Investigating further found that the SPF policy uses a syntax that allows expanding the IP list of approved senders using other domains’ SPF records. When they recursively queried the SPF record, they found a list of 17,826 IPs, among them 62.244.33.18, basically allowing approval of all those addresses under the hijacked MSN.com subdomain. This ultimately allows emails sent from these domains to pass other protections as well, the researchers said.

Guardio eventually tracked the msnmarthastewartsweeps.com subdomain to a promotional sweepstakes campaign from 22 years ago.

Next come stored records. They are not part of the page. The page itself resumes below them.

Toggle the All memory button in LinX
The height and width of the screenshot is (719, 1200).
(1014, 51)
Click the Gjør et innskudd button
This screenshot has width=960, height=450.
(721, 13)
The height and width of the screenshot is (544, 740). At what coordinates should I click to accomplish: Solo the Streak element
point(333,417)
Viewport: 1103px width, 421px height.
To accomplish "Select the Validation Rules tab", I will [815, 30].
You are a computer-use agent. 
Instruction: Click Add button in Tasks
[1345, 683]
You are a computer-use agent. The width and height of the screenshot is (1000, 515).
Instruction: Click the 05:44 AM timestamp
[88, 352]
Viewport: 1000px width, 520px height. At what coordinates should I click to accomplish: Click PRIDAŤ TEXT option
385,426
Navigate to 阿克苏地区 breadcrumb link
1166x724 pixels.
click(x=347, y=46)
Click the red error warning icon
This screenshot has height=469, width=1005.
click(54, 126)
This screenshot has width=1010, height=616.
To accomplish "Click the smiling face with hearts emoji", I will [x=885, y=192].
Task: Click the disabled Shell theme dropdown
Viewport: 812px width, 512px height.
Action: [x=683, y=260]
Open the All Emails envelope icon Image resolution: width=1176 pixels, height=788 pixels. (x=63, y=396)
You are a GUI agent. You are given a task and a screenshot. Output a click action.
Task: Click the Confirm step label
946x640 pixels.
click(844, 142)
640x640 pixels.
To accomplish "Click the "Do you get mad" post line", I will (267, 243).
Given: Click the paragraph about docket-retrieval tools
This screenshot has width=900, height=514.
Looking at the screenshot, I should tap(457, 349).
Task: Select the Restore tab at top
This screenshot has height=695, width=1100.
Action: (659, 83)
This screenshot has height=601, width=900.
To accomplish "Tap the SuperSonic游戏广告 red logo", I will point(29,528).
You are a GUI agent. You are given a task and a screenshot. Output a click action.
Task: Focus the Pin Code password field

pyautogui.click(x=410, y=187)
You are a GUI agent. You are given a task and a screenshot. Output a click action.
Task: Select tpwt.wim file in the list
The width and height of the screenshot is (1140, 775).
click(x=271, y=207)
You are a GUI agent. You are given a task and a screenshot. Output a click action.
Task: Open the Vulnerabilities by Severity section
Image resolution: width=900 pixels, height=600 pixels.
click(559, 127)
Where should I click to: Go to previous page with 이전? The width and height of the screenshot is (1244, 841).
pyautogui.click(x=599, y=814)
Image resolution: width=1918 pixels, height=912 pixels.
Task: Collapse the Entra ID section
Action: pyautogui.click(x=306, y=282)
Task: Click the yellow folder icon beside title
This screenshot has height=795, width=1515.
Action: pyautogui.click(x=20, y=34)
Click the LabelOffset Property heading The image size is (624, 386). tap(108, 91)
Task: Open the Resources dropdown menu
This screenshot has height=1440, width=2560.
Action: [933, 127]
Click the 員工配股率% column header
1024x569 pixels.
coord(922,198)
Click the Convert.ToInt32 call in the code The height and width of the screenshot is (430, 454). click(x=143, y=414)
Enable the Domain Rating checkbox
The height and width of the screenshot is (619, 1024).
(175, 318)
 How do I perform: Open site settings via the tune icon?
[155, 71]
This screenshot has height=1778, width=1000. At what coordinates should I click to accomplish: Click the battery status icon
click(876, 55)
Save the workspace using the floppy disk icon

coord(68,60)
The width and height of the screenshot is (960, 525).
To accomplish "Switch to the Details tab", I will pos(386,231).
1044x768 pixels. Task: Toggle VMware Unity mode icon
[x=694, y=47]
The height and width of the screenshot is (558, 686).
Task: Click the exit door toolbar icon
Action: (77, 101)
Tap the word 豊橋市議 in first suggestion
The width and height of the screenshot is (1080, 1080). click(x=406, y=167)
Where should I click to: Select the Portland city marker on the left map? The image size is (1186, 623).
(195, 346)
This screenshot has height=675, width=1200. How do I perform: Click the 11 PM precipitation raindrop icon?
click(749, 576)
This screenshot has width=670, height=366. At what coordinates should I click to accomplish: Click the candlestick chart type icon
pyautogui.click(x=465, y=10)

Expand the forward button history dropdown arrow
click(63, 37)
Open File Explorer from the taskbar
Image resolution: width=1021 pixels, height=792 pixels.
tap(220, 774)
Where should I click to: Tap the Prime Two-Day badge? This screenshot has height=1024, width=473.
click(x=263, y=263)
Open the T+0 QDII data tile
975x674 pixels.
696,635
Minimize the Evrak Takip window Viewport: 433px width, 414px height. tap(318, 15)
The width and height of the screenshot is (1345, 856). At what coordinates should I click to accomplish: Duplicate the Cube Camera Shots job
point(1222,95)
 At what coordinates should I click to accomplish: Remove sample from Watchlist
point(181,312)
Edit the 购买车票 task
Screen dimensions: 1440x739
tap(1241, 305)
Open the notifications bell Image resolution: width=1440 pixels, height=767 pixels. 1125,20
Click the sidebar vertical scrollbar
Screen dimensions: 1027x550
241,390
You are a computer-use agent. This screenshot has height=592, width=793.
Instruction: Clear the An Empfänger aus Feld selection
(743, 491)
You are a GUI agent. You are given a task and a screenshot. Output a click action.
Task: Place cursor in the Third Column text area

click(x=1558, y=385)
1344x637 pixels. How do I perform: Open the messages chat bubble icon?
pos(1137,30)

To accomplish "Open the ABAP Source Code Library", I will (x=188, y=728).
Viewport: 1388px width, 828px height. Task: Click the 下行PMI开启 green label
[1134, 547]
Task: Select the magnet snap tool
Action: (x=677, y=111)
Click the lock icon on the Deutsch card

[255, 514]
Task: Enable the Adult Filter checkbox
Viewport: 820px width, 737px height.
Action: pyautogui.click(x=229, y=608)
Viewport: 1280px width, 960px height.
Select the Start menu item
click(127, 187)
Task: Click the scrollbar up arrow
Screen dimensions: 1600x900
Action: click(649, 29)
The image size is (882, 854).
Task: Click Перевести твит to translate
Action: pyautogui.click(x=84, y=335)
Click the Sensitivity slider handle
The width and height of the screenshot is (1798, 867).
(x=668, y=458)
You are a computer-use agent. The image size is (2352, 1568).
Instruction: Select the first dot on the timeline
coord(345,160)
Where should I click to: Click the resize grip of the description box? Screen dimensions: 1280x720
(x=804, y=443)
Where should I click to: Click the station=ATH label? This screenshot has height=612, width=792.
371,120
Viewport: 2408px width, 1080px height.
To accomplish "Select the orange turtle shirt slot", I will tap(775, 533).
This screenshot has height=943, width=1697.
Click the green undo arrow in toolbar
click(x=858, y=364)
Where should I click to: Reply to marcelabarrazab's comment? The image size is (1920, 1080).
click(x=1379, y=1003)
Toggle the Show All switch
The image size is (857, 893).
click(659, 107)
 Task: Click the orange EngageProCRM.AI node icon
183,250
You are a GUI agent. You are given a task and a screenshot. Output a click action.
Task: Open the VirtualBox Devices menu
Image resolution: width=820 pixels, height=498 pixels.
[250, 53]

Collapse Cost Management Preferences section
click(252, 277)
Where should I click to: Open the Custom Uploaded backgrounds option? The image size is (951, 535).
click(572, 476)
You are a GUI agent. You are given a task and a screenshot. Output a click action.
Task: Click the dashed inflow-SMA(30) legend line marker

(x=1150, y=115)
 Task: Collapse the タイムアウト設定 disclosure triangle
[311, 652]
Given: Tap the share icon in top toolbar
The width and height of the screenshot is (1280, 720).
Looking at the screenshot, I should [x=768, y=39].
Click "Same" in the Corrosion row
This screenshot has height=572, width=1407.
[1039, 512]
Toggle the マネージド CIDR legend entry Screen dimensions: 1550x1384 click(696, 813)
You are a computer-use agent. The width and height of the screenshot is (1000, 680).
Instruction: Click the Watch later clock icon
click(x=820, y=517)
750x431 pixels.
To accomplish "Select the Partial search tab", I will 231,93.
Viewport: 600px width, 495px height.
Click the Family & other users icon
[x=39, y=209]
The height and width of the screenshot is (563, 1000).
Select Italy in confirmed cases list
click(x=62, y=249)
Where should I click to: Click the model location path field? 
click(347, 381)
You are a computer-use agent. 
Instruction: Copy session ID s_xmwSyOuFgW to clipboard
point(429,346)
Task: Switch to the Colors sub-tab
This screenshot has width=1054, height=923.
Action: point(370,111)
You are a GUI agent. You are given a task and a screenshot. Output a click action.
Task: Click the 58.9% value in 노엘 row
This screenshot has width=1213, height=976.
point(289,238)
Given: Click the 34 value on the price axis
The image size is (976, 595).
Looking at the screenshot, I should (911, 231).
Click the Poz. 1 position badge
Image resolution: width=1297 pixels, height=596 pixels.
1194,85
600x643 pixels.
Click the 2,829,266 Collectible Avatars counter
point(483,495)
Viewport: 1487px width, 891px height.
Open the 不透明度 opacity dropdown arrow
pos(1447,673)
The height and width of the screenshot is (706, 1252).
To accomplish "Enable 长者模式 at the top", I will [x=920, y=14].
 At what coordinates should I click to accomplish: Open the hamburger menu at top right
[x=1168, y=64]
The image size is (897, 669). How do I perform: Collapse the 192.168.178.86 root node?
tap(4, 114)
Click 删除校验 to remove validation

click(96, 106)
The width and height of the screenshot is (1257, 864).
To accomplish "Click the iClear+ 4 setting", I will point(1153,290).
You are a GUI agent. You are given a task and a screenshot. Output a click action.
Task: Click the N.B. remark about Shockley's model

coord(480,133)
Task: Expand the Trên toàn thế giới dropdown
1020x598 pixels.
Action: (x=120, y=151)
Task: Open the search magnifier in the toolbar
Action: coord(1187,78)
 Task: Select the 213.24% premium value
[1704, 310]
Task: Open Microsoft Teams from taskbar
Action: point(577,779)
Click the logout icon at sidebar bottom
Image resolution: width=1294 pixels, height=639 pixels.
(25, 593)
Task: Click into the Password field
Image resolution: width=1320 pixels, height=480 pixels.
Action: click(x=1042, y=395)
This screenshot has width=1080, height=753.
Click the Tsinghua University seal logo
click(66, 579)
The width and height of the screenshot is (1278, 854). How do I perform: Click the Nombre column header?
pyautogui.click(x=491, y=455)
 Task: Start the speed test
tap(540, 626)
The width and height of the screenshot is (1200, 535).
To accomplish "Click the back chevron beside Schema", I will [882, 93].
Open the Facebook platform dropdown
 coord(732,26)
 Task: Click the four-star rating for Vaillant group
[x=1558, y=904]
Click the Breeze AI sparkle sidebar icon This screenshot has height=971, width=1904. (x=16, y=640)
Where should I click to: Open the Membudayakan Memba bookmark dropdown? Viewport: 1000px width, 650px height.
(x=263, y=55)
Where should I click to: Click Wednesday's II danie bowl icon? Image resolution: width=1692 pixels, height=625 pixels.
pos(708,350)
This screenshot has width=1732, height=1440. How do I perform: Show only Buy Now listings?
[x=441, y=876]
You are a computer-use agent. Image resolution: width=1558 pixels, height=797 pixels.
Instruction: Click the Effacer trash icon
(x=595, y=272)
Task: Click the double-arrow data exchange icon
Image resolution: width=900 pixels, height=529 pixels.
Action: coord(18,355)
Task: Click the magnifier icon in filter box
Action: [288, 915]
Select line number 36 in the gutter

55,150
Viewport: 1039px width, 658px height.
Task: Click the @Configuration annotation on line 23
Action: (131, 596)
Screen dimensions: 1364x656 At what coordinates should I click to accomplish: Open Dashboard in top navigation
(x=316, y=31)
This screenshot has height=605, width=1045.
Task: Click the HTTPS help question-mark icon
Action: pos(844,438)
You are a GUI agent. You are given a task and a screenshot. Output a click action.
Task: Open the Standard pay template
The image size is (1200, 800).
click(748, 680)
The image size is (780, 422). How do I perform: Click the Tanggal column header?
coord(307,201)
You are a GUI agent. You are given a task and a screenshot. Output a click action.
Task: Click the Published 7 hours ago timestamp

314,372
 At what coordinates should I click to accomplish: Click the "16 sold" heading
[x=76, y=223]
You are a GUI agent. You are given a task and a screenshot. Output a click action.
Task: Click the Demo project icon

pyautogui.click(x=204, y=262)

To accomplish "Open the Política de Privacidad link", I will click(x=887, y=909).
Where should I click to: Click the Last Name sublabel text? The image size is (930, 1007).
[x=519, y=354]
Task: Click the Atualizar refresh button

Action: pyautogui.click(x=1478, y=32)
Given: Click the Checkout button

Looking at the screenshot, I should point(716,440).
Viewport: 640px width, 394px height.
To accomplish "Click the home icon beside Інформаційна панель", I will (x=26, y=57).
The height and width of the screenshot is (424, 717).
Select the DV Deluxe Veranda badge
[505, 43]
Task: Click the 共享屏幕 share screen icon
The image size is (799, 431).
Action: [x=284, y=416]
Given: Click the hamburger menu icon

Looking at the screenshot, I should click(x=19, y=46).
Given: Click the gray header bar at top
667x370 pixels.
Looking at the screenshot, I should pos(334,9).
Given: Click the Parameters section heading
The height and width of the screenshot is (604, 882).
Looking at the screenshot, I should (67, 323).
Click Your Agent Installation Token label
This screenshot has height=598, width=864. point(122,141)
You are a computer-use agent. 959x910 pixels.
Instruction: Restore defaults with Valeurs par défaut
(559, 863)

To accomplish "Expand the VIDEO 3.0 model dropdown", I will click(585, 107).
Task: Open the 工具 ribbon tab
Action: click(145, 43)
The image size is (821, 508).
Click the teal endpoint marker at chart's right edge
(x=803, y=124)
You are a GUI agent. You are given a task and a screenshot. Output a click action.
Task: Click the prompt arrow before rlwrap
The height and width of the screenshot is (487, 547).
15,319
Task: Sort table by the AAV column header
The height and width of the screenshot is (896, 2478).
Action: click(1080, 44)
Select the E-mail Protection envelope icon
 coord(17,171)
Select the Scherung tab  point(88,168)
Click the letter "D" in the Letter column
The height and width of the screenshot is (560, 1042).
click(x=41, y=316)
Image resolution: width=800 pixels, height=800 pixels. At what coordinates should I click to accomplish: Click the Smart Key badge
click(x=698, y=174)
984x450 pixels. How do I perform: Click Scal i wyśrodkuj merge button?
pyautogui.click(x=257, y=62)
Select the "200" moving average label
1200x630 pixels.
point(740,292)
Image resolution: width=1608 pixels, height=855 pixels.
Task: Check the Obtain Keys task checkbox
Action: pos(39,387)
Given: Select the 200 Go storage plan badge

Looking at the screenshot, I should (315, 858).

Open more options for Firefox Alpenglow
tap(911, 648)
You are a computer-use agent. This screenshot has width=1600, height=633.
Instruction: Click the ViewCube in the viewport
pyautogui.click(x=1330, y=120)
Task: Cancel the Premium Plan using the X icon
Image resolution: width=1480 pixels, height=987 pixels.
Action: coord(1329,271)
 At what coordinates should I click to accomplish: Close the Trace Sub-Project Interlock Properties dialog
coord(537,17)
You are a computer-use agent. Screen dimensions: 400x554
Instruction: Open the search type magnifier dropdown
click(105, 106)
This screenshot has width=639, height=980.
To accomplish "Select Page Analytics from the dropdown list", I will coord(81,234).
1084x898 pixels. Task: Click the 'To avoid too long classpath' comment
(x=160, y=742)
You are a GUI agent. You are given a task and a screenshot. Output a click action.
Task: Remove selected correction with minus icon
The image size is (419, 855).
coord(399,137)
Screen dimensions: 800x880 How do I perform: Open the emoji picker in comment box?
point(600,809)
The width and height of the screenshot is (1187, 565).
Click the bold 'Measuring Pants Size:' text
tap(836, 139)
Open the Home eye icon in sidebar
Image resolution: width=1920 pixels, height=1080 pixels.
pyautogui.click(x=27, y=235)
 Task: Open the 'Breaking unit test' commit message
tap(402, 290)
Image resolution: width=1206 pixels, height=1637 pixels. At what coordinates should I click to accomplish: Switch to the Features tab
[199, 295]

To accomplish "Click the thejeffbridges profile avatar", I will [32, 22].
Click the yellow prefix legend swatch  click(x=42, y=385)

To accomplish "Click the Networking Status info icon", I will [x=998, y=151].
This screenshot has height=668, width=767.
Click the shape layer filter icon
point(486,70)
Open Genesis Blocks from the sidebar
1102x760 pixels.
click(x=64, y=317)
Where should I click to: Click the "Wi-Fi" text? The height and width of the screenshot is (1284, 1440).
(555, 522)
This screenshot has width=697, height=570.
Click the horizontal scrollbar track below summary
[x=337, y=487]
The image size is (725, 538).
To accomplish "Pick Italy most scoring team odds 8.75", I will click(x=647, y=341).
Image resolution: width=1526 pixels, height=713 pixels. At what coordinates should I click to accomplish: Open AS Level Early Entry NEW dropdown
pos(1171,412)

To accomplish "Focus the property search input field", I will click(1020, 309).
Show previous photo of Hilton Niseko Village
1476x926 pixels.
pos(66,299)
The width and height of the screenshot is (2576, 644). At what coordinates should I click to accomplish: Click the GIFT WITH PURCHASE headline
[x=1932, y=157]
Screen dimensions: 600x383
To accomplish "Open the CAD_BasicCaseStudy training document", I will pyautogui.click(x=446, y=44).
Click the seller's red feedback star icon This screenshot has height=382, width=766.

Though the domain was abandoned for 21 years, it was privately registered again with Namecheap in September 2022.

“Now, the domain is owned by a specific actor that has control over its DNS records and, as a consequence, controls the MSN subdomain record as well,” the researchers wrote. “So, in this case, the actor can send emails to anyone they wish as if msn.com and their approved mailers sent those emails.”

Single Threat Actor

Guardio attributes the extensive campaign to a threat actor tracked as “ResurrecAds,” which employs the strategy of reviving “dead” domains of/or affiliated with big brands to use as backdoors to exploit legitimate services and brands toward the ultimate goal of profiting as an “Ad-Network” entity.

“This approach enables them to circumvent contemporary email protection measures, showcasing their adeptness at manipulating the digital advertising ecosystem for nefarious gains,” the researchers wrote.

As part of their malicious activity, the actor continuously scans the Internet for forgotten subdomains of respectable brands to identify opportunities to purchase or compromise them for malicious email dissemination, according to Guardio.

In this mission, ResurrecAds has amassed “a vast network of both hijacked and deliberately acquired domain and IP assets, indicating a high level of organization and technical sophistication in maintaining this broad scale of operations,” the researchers said.

Checking for Compromise

The campaign demonstrates the growing sophistication of malicious email campaigns, which have been around since nearly the inception of this form of digital communication but continue to evolve as security protections such as SPM, DKIM, and DMARC also evolve and are more widely applied by defenders.

“Our research has revealed that threat actors are not merely reacting to security measures; they’ve been proactively adapting and evolving for some time,” the researchers wrote.

Because the operation is so rampant and still active, Guardio created a special website with a tool, SubdoMailing Checker, for checking whether a site’s abandoned domain is being used in the operation.

The page is updated daily with the latest domains impacted by CNAME- and SPF-based hijacking, as detected by Guardio’s systems, and gives organizations “all the details of known abuses, type of hijack, and relevant sub-domains and SPF records in need of attention,” the researchers explained.